Since Shader Model 2.0, there has been no specification for "dual issue" at all. The token stream comes in and it's up to the driver's compiler to pack things optimally for the HW on which the shader will be run.
The main improvements of DX10.1 over DX10 are increased flexibility of the pipeline. For example, you can specify some interpolants to be computed per sample instead of per pixel, allowing for better results while using multisampling. These improvements increase the application's (and HW's) efficiency because it removes the need to multipass certain effects.
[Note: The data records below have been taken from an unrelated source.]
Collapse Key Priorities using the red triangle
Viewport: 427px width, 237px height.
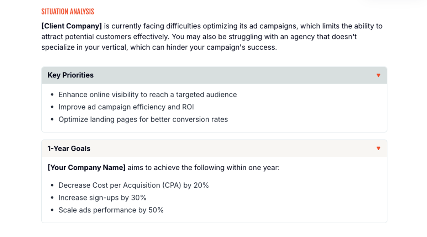[378, 75]
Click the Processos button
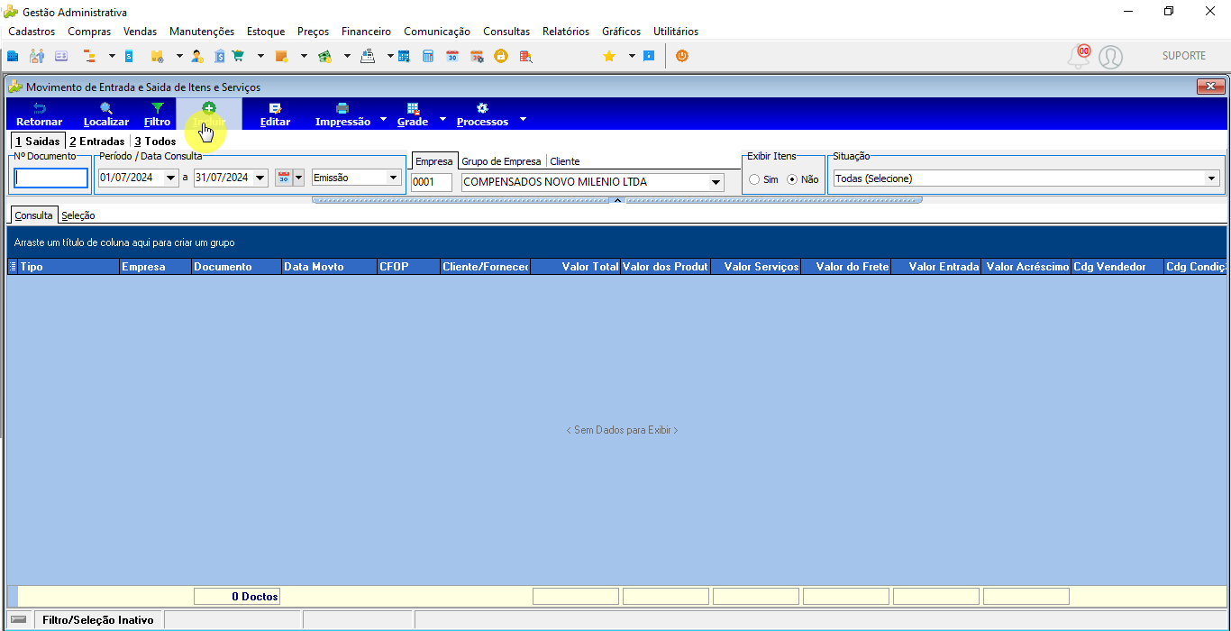The width and height of the screenshot is (1231, 631). pos(482,114)
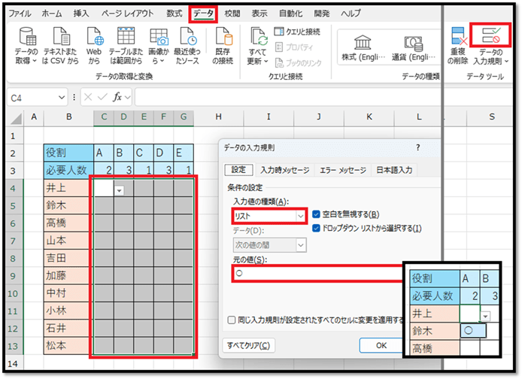Click the 元の値 source input field
The image size is (522, 379).
pos(316,273)
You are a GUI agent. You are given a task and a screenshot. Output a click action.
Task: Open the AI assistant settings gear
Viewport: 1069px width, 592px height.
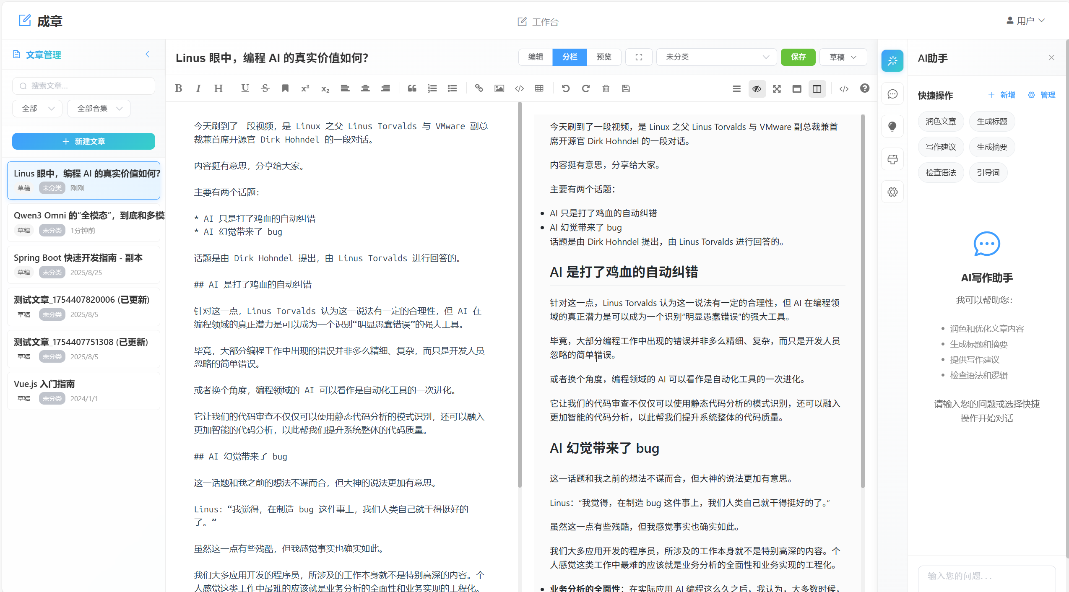coord(892,192)
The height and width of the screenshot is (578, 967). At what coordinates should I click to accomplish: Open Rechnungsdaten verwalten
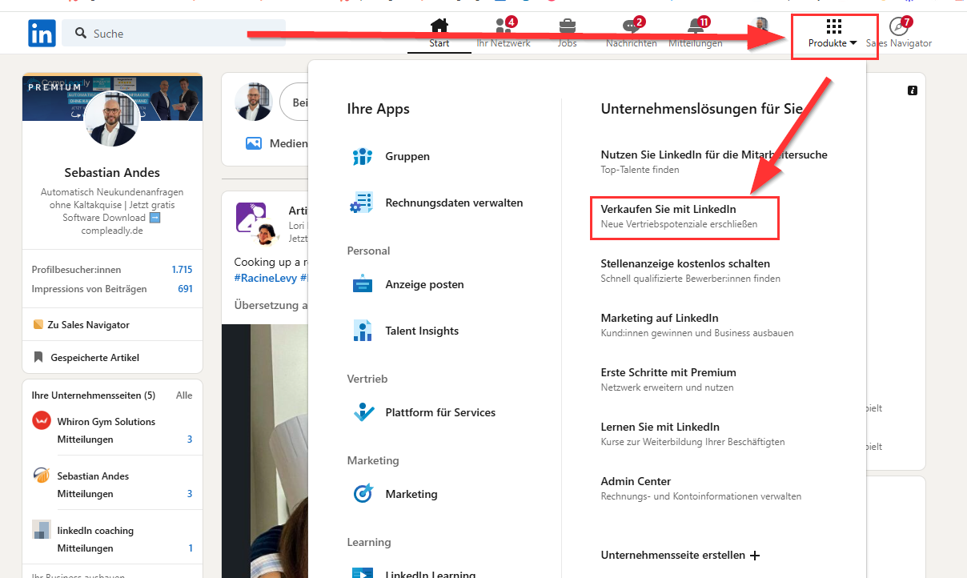(x=453, y=203)
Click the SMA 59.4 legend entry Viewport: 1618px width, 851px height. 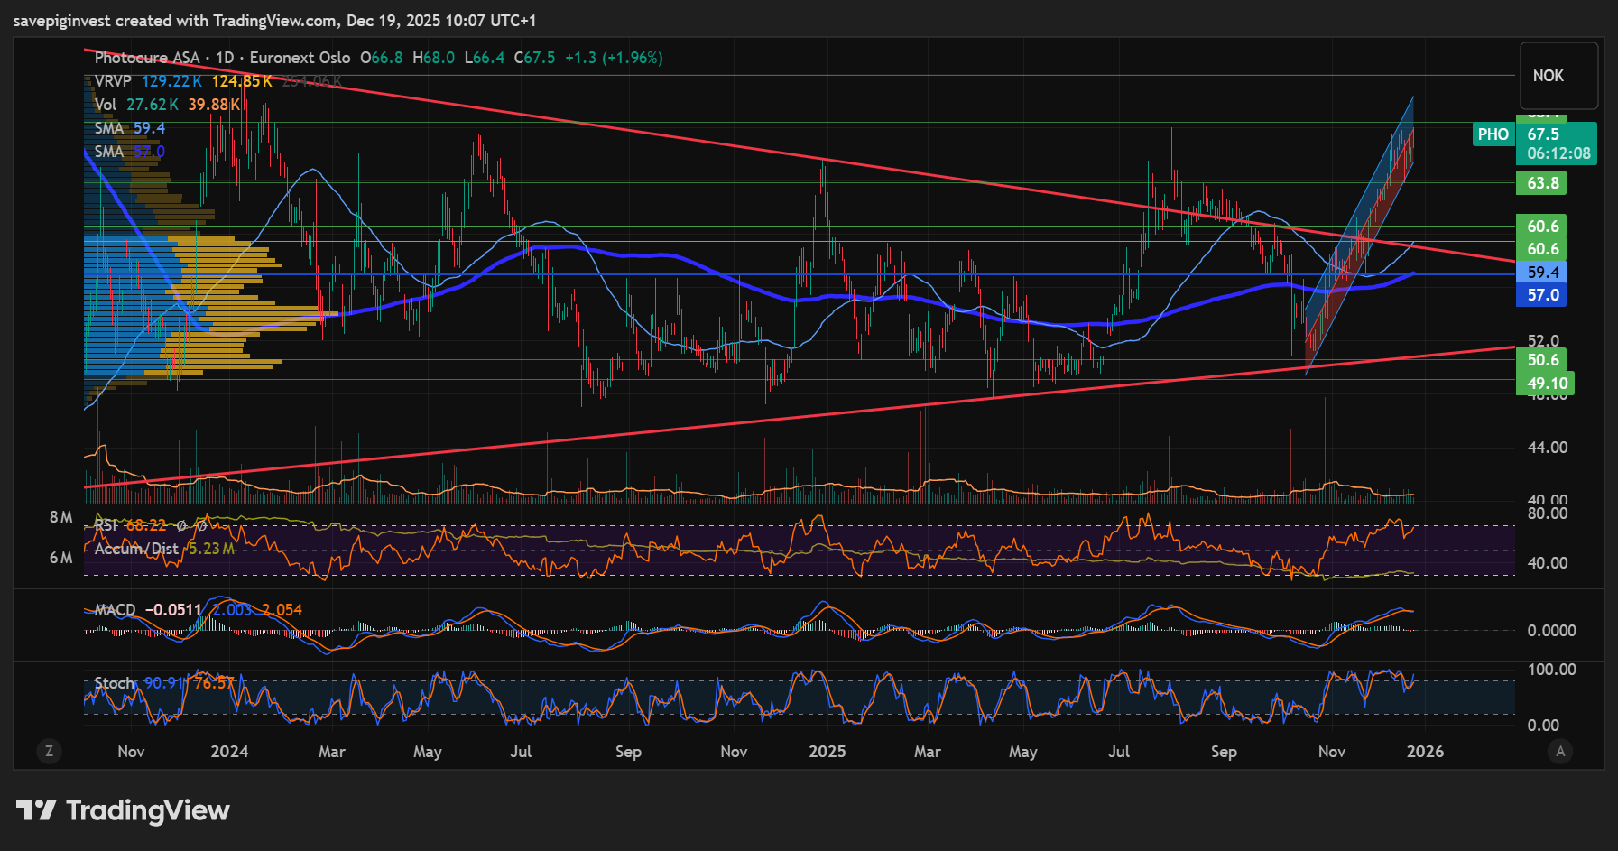point(109,128)
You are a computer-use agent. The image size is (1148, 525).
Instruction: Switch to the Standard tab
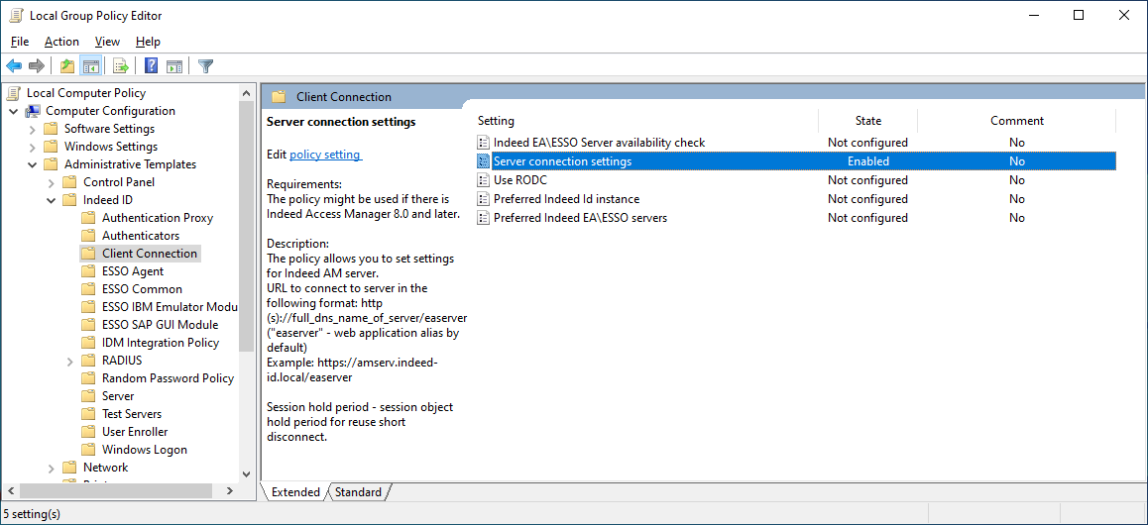[x=358, y=492]
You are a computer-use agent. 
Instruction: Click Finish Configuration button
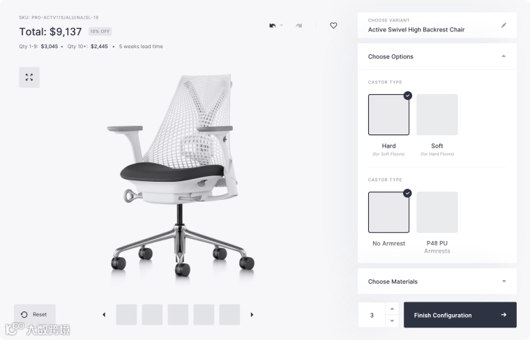click(x=460, y=315)
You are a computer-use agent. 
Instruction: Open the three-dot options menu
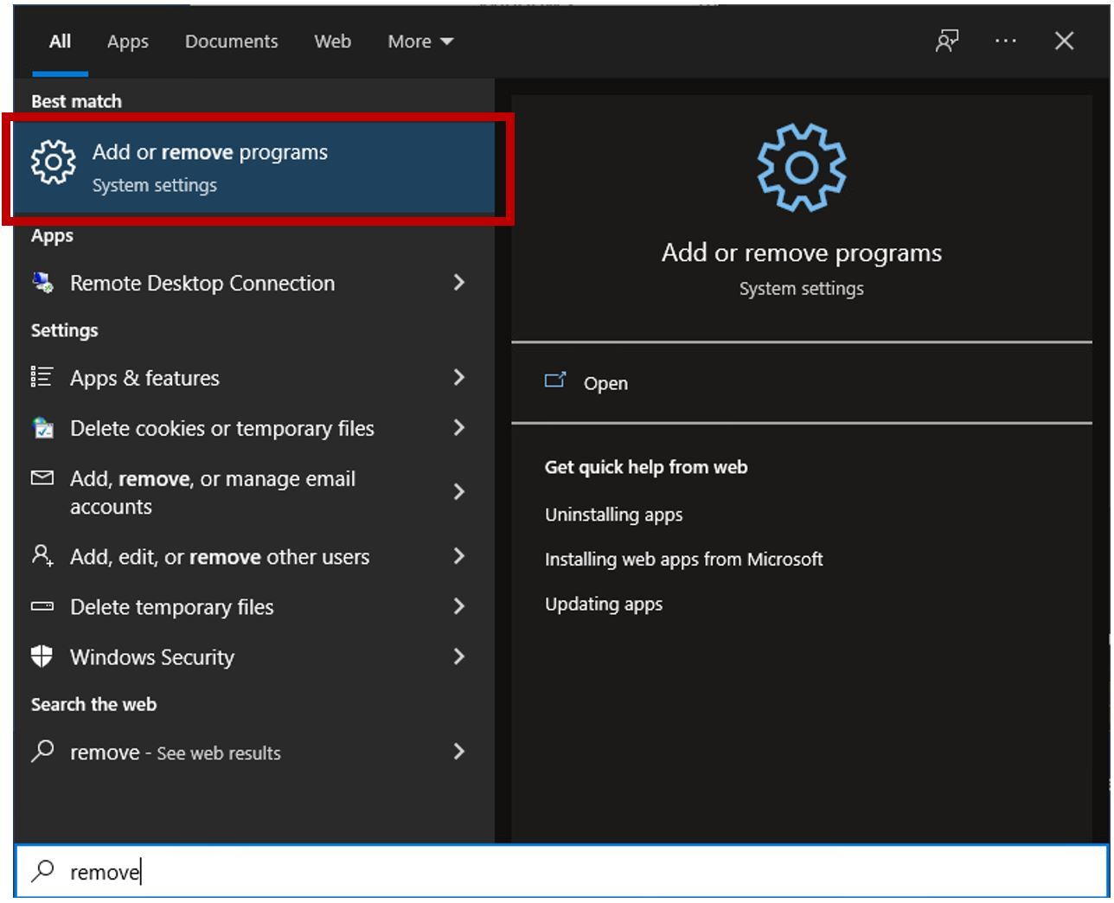(x=1005, y=41)
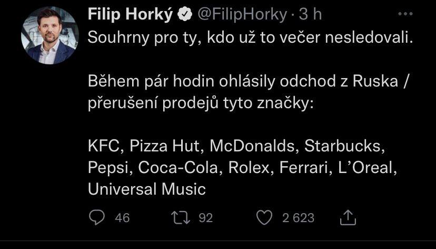The height and width of the screenshot is (249, 436).
Task: Open the share icon for this tweet
Action: pyautogui.click(x=349, y=217)
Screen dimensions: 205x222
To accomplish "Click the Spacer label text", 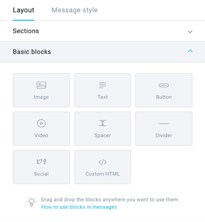I will pyautogui.click(x=103, y=135).
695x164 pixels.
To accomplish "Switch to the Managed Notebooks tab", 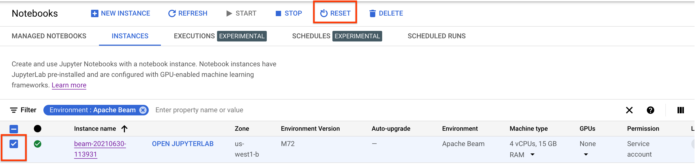I will click(x=49, y=36).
I'm not CGP but basically that's what i said (or not?) Now they pack more things to be done simultaneously. And after all dx11 (multithreaded) is something dx10 expected to be (as they claim in the other thread), if nV didn't crap out some dx10 inoculated versions of their earlier dx9.0c parts. Well they had their own way of packing these samples inside their Core.
While ATi can easily shuffle (theoretically) all data between their SIMDs and main impact on R600 performance came up with large but insufficient global (InterPipeline) cache and they done pretty good job patching that cache impact issues with dx10.1 superset cause all that samples didn't have to be flushed into global cache and fragment it even more, just for store some final results as initially is supposed to do. Did i get it?
But in terms of GFlops they use it while trying to describe GP-GPU computing power and depending how ultimately smaller fragments can be packed and processed for max-width data execution they get more real performance hitting that peak (nominal) performance. And use same amount of power (same number of transistors) that all do some useful job not just leaking current between drain-n-source.